Ireland votes YES to repeal Eighth Amendment

1024px-Dublin_Savita_Halappanavar_Rally_132

The results from the historical referendum in Ireland over repealing the Eighth Amendment show a landslide victory for those voting Yes.

Many people travelled from living abroad back to Ireland on Friday (25 May) to have their say. The final results show that 66.4% of people voted Yes to dropping the Eighth Amendment, with a majority of 706,349 voters.

The turnout for the referendum was 64.1%. which was higher than the 60.6% turnout for the same-sex marriage vote in 2015.

Abortion has been officially illegal in Ireland since 1861 under the Offences against the Person Act.

Two years later, the Eighth Amendment of the Constitution Act brought into effect a ruling which recognised the equal right to life of the mother and the unborn child.

Now that Ireland have voted to repeal the Eighth Amendment, abortion is still illegal but this means that it will be easier to change the laws and legalise the controversial procedure.

The fact that so many people voted Yes perhaps also shows that the will of the people is to legalise abortion in Ireland.

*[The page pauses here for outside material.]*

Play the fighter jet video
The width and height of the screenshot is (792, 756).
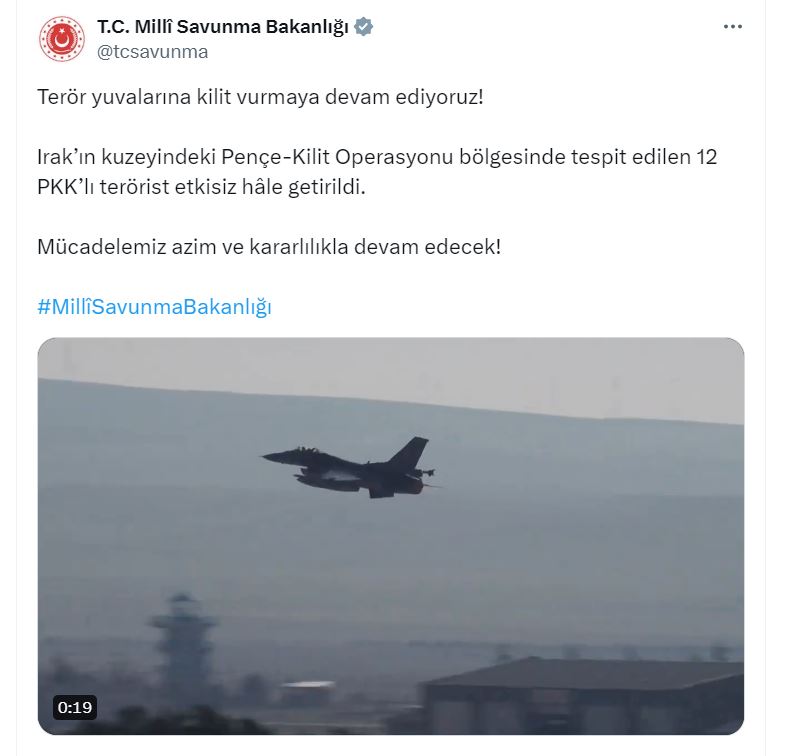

Donegal: the “rebel county”

Every county in Ireland voted Yes, Dublin being the highest at 76.5%, apart from Donegal where 51.9% of voters chose to vote to keep the Amendment.

This came as a shock as it was the last county to announce their results, and seemingly went against the national trend.

Campaigners for the Yes side have been celebrating. Photos can be seen on social media of crowded rooms with teary eyes, much like those from the American 2016 Elections or the Brexit referendum.


However, many anti-abortion groups have spoken out condemning the results.

The DUP MLA, Jim Wells told the BBC that “the Pro Life movement must now redouble its efforts to prevent any change in law in Northern Ireland.”

The group Life NI described the results as “a sad and dark day for the Republic of Ireland”.

What’s next for Northern Ireland?

Many Yes voters are now calling for the laws to be changed as quickly as possible to give women abortion rights, with many eyes now falling on Northern Ireland who are expected to have a similar vote in the wake of the referendum.

Whilst some people believe that citizens of Northern Ireland will vote the same as those south of the border, many also believe that there could be a lot more campaigning against law changes due to the way the votes went in this case.